All is not right in the valley. That’s right, all is not right in the valley of democracy. (In theory, that is.)

That would be the assertion Democratic nomination presidential candidate Senator Joe Lieberman is ‘unintentionally’ conveying as he tries to distinguish his message from the growing ‘anti-occupation’ sentiment which grows amongst the Democratic primary faithful as mid-west Republican angst rises with President Bush’s domestic farm policies. Running a platform of “war-causing” public virtue in face of daily Iraqi resistance and tiredness of domestic constituencies is a very fine line to walk in the road to the White House. On the one hand, raising the notion of blind loyalty to the President on behalf of the U.S. occupation troops in Iraq is one thing; tongue and cheek criticizing of the vocal democratic resistance is another. Let us not forget that while the Bush administration has America (and the world) flummoxed over the fate of Iraq, the original educators of terror, Al-Qaida, is on the move. Successful attacks at soft targets in Saudi Arabia and Bali, Indonesia, will not give Osama bin Laden and company any hesitation in planning and executing large-scale attacks in the United States mainland or military targets. Far from it, all the noise of the occupation would give the predator the advantage in striking the victim, looking the gathering storm, but not noticing the elephant in the room. The current slate of Democratic candidates, while Bush contenders, should not add to the “static,” rather flash a light of truth to an already jaded, and pacified American public.

There is no surprise regarding Senator Joe Lieberman’s philosophical stance on the Iraq conflict (and the Bush administration’s reasoning for going to war) among the Democratic party faithful; there is surprise that Lieberman believes having an indistinguishable foreign policy against an incumbent president will get him elected.

And why does this former vice-presidential candidate matter in the 2004 race? Senator Joe Lieberman may not be the Democrat with the most loyal support within the Democratic Party, but he does resonate with political and apolitical moderates alike.
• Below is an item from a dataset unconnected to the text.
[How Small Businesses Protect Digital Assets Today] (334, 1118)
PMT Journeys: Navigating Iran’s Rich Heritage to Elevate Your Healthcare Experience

The strength (or brevity) of his endorsement of the eventual Democratic Presidential nominee may affect the strength of independents, and moderate “McCain” Republicans, upon whom the 2004 presidential election could be decided.

As the current nine democratic candidates rumble in the political jungle (and the Iraqi occupation “morass” continues [quoting Secretary of Defense Donald Rumsfeld], the logic is not all together clear that “pro-war” candidates, like Joseph Lieberman (Senator John Kerry, Representative Richard Gephardt) would give their ‘complete and wholesome support’ to the eventual Democratic nominee who was outspoken against the war (former Vermont Governor Howard Dean). After all, when the political careers of these men benefited from the post-9/11 world of democratic “Republican-litism,” expounded by Lieberman’s and Gephardt’s strong support of the Bush tax cuts, the still-controversial Afghanistan and Iraqi strategies of military pre-emption, and ‘rewarded’ to Democrats in the 2002 mid-term elections suffering huge losses in the Midwest and further deterioration in the South.

Candidates John Kerry and “union-baptized” Richard Gephardt have already backtracked their positions of support of Bush foreign policy and the once much ballyhooed tax-cuts. With a U.S. deficit over $500 billion dollars, even conservative Democrats realize the current president is vulnerable over the economy, and this pit of gravel from the Clinton years has quickly become quicksand, drowning any candidate who touches it. (And Bush already dropped his economic team, headed by Bruce Lindsey; and with Republicans in charge of both the House and the Senate, he has no excuses).

Both Democratic candidates and the Republican President cannot play the same tactic of loyalty and fealty to democratic American ideals while having two separate agendas in handling the looming occupation morass.

In order to truly “fix’ democracy (in Iraq and America), it is time to flush those ideas out. Let us hope all the presidential contenders will not be afraid to say what is on their minds and what truly concerns the public, if they don’t, the American public may have the ‘Lieberman effect,’ which is no difference at all.